If there is any market left for a ‘business first’ smartphone, Microsoft will get it. They will certainly have a good 6 month lead time on RIM, and a decent eco-system (not to mention a tie-in to the wider Microsoft product portfolio).
For those that maintain that BB7 tied to government contracts alongside high third world sales (and UK youth) will tide the company over until the BB10 launch – the market has already spoken.
RIM aren’t just selling less of their available devices (just 7.8 million in a quarter – Android sells one million a day) they’re making less from each sale. Its quarterly results showed a gross margin fall from 44% last year to just 28% today. I expect this to fall even further over the next year – RIM will need to position the device as a budget alternative – this generaton of technology is 2 years old. None of the BB7 devices hold a bar to even rudimentary Androids or the iPhone 3GS.
RIM has admitted it is effectively now operating its business from its cash reserves.
Thorsten Heins is now seen as a caretaker CEO before the company is split up and its assets sold. The layoff of 5000 staff, or 30% of the workforce, is more than likely to get the overheads down to make a sale more appealing to its many bidders.
Its handsets business is all but worthless, and will presumably be picked up for its patents.
Some analysts are maintaining that programs such as the popular data based messaging platform BlackBerry messenger might be able to be licensed out successfully. This is false. BlackBerry Messenger works because its tied to the physical keyboard on BB7s, within a closed eco-system.
iMessage on iPhone has already ripped this off for iPhones, as have third party apps such as WhatsApp. The same has happened on Android. That ship has sailed.
The BlackBerry Enterprise Server is also mooted as a high quality encryption service and a security standard for the industry. Again, the company has attempted to roll this out in some form with BlackBerry Mobile Fusion. But this is little more than a Mobile Device Management (MDM) platform, it doesn’t incorporate the BES. Apple won’t play ball. Neither will Google or Microsoft here. It is quite simply not in their interests to support a rival MDM.
In fact, you could argue that we have moved past the physical inhouse server based model altogether. Consumerisation will now be driven through the cloud, through MDM platforms based on software and existing in virtual networks, with software based encryption and security measures. No need to do it with onsite hardware.
RIM has no real presence in any of these cloud based areas. Much like its handset businesses, it is too far behind to catch up.
In a world where mobile operating systems are updated almost monthly, where the big players have bi-annual major hardware announcements, vicious cost cutting and huge competition, the BlackBerry brand is all but absent from any analyst’s future-speak.

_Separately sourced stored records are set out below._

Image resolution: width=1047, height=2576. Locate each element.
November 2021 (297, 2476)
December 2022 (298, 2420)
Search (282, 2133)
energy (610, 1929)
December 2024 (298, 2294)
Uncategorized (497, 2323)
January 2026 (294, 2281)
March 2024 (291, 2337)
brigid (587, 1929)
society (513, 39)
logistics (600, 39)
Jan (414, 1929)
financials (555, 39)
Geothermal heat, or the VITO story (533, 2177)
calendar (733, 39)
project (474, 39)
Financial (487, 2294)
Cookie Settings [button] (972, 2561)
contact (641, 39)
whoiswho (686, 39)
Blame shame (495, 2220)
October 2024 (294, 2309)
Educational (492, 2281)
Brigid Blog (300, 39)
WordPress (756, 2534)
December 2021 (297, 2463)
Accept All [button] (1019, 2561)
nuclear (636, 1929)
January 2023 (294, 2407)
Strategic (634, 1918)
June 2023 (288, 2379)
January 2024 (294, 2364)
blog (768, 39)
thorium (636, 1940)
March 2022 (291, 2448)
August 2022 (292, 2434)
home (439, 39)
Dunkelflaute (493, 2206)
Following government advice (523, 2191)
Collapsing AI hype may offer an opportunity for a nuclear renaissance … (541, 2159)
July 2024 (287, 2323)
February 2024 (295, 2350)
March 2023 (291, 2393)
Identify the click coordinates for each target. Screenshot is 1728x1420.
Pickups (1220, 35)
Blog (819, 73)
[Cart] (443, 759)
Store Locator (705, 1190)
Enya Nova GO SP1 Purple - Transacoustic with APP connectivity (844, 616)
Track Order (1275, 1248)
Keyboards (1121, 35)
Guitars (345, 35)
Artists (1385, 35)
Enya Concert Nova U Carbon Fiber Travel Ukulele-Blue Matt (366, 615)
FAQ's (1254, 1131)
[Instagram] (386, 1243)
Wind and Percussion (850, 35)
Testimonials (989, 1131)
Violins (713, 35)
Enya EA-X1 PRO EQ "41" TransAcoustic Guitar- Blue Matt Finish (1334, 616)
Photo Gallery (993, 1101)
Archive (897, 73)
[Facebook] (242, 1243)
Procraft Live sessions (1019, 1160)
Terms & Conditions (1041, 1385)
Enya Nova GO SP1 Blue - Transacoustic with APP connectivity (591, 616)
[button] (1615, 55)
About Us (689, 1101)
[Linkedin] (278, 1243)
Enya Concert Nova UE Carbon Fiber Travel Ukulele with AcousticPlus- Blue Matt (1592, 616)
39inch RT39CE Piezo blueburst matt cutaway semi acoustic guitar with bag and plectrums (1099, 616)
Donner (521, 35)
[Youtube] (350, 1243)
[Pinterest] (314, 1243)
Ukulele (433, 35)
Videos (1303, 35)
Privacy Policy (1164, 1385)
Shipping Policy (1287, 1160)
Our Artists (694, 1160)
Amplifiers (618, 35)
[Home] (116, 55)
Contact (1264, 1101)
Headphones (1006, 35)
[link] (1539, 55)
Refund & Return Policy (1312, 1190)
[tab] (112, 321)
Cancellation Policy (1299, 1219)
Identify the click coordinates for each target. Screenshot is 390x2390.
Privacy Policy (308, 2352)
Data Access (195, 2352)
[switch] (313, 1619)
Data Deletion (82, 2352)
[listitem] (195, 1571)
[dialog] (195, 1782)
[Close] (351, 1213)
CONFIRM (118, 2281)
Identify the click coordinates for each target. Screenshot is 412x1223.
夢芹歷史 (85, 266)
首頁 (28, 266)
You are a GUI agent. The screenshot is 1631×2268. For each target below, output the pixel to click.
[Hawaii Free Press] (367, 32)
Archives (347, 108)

Its only hope remains a buyout by a rival, which would presumably phase out the BlackBerry name in favour of its own branding and standards; i.e. Samsung or Microsoft – and apparently Amazon and Facebook have had a look. There’s a reason there aren’t any Alcatel, NEC or Siemens branded phones around anymore.
If RIM remains relying on large scale, multi-year public sector contracts, it will be lucky to survive. However, I would go so far as to say that any CIO or ICT buyer that is considering a RIM contract renewal, or long term contract proposal is borderline negligent.
This company may not exist in 18 months time.